Harry Redknapp’s brief reign as Birmingham manager ended on this day in 2017 after the club responded to a dreadful start to the new season.

Redknapp was recruited at the tail end of 2016-17 with the aim of keeping the Blues in the Championship, an achievement he managed with wins over Huddersfield and Bristol City in the last two games.

But having been given the funds to rebuild the squad during the summer, the 70-year-old oversaw a run of six consecutive losses with a 3-1 home defeat to Preston convincing the board to terminate his contract.

Birmingham City were the seventh and final club managed by Harry Redknapp
Birmingham were the seventh and final club managed by Harry Redknapp (Zac Goodwin/PA)

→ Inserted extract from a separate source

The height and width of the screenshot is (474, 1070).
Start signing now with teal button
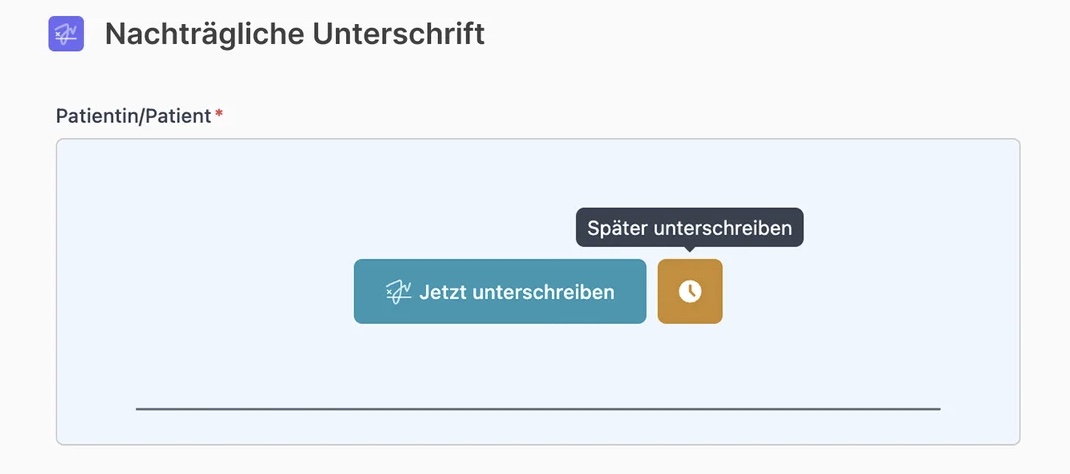(500, 291)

It was only his 13th game in charge and Redknapp departed claiming he had been well placed to steer Birmingham back into the Premier League – had he been given more time.

“I’m disappointed. It’s been difficult because I’ve had one week with a new team and new players. One week,” said Redknapp, who spent £14million on 20 players during the transfer window.

“It takes time to build a football team, not one week. And I still felt that given time I would have given them a team that would have been challenging for promotion, I had no doubt about that.”

It ended a 34-year career in management that began with Bournemouth in 1983 and took in successful spells at West Ham, Portsmouth and Tottenham among his seven clubs – plus two games in charge of the Jordan national team.

Harry Redknapp lifts the FA Cup with Portsmouth
Redknapp lifts the FA Cup with Portsmouth (Rebecca Naden/PA)

He led the Hammers to fifth in the Premier League, won an Intertoto Cup and qualified for the UEFA Cup, while handing senior debuts to the likes of Rio Ferdinand, Joe Cole, Michael Carrick and Redknapp’s nephew Frank Lampard.

He earned promotion to the Premier League in his first spell with Portsmouth and won an FA Cup in his second, either side of a stint with fierce rivals Southampton, and took Spurs from relegation danger under Juande Ramos to consistently European qualification and a Champions League quarter-final. While there, he was named Premier League manager of the year for the 2009-10 season.